=== Provided data ===
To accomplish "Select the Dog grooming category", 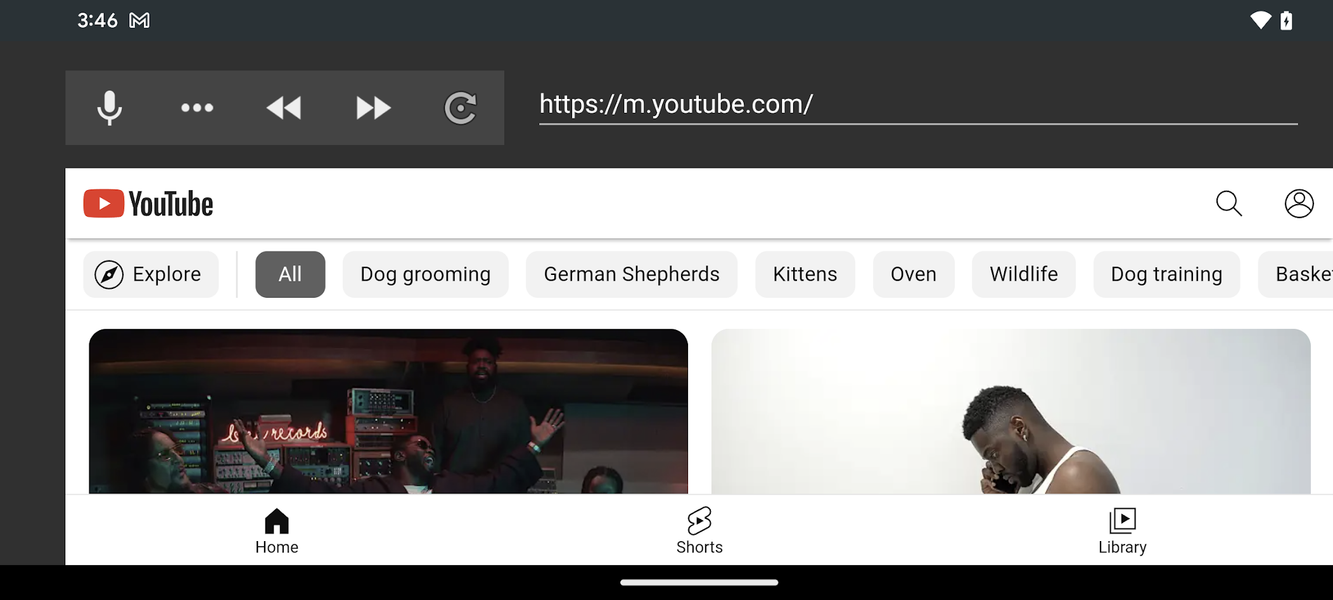I will 425,273.
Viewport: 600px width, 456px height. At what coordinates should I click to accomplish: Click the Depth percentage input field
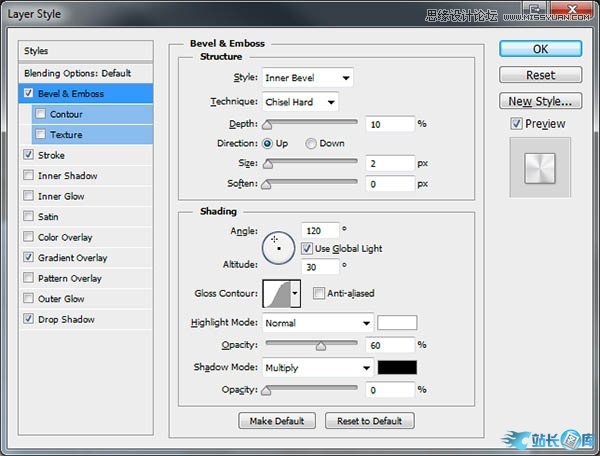click(389, 124)
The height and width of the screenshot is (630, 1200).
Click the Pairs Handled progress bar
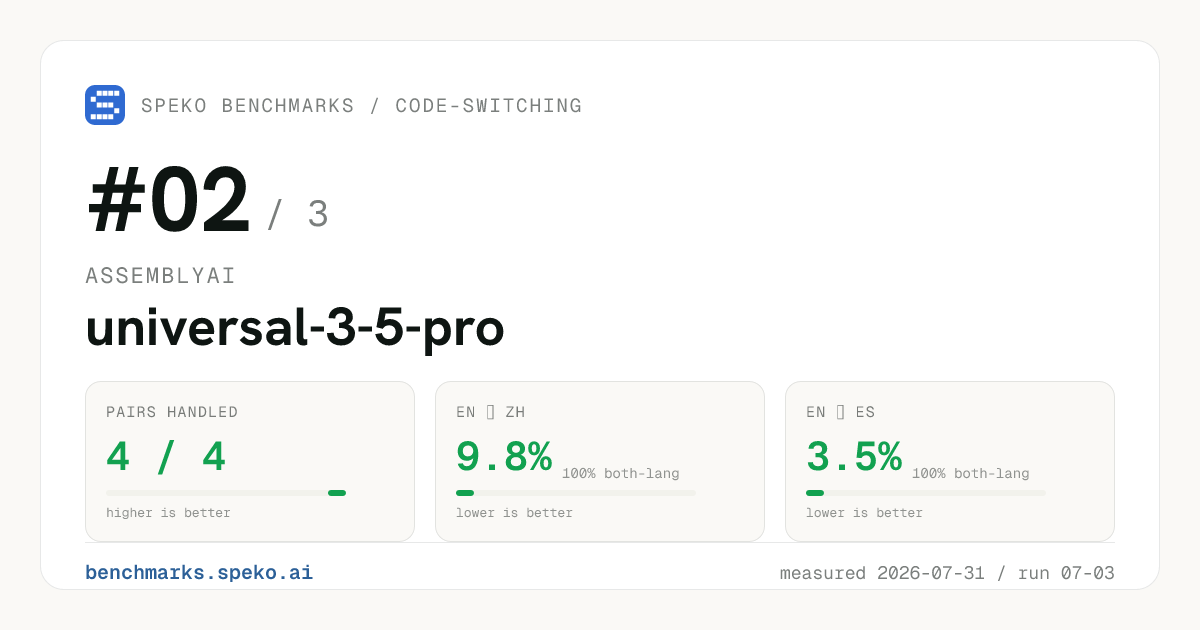coord(226,493)
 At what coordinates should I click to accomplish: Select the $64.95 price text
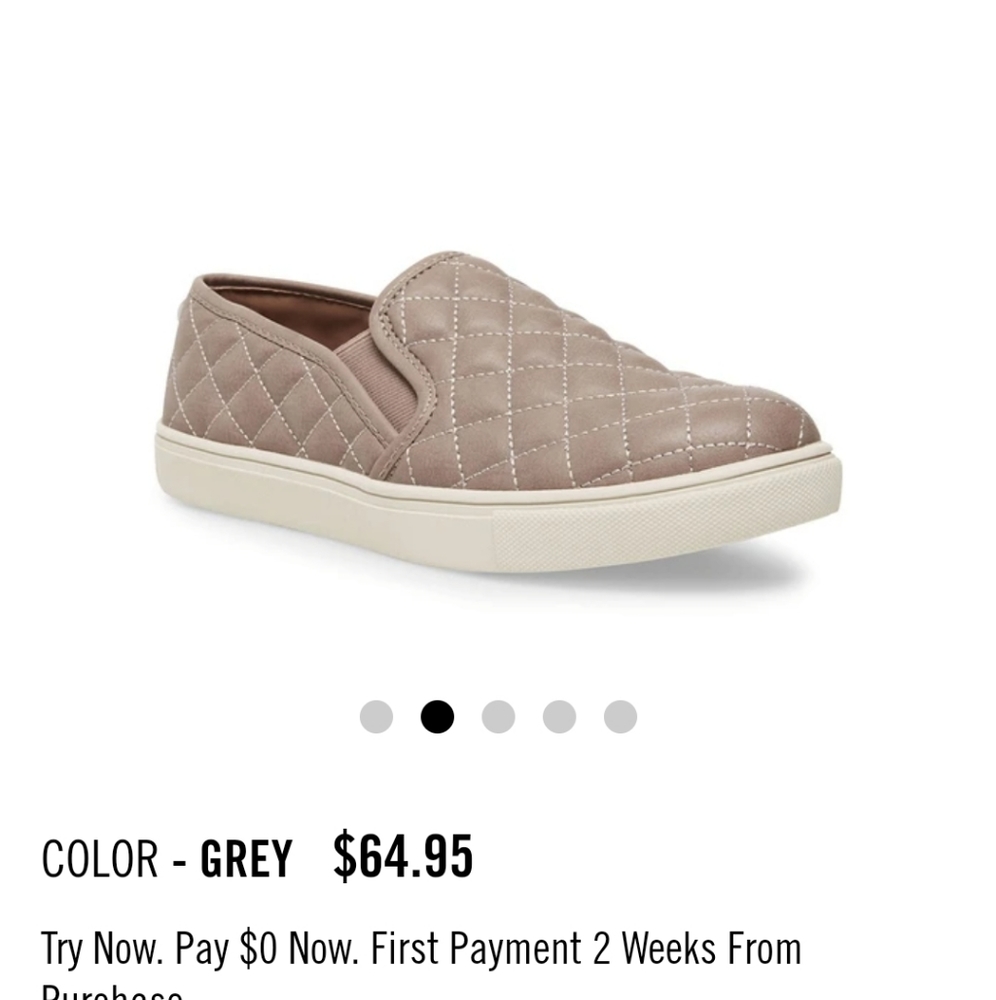[x=404, y=855]
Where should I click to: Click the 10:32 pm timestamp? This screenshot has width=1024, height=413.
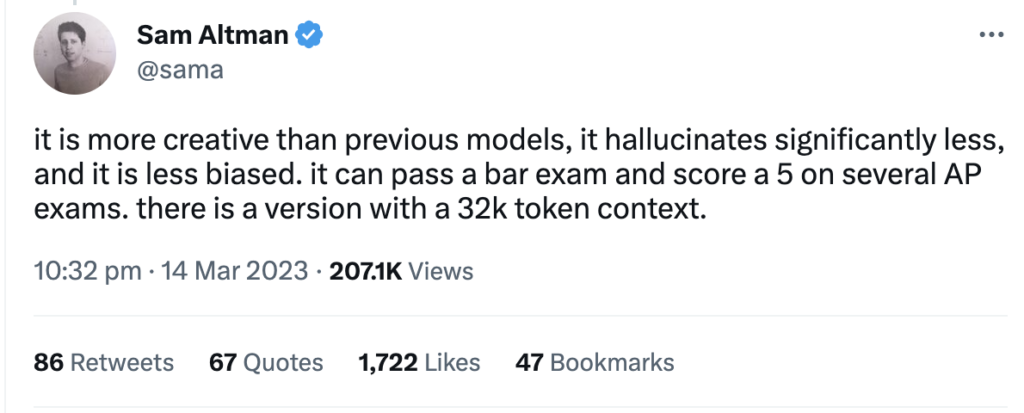click(x=88, y=271)
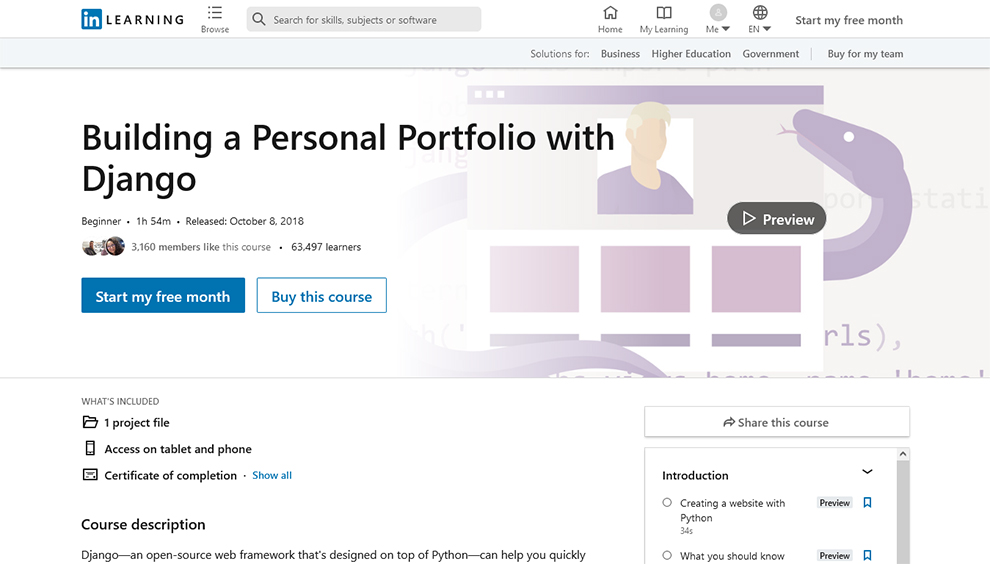The height and width of the screenshot is (564, 990).
Task: Select 'What you should know' progress circle
Action: (x=667, y=555)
===
- Written instruction:
Update everything from the line containing "At what coordinates should I click to accomplish: Select" down to the line containing "[x=404, y=855]", changing "price text" to "price label" and leaving all else as it is. Leave the pictures out of your answer.

- Response to the exercise:
 At what coordinates should I click to accomplish: Select the $64.95 price label
[x=404, y=855]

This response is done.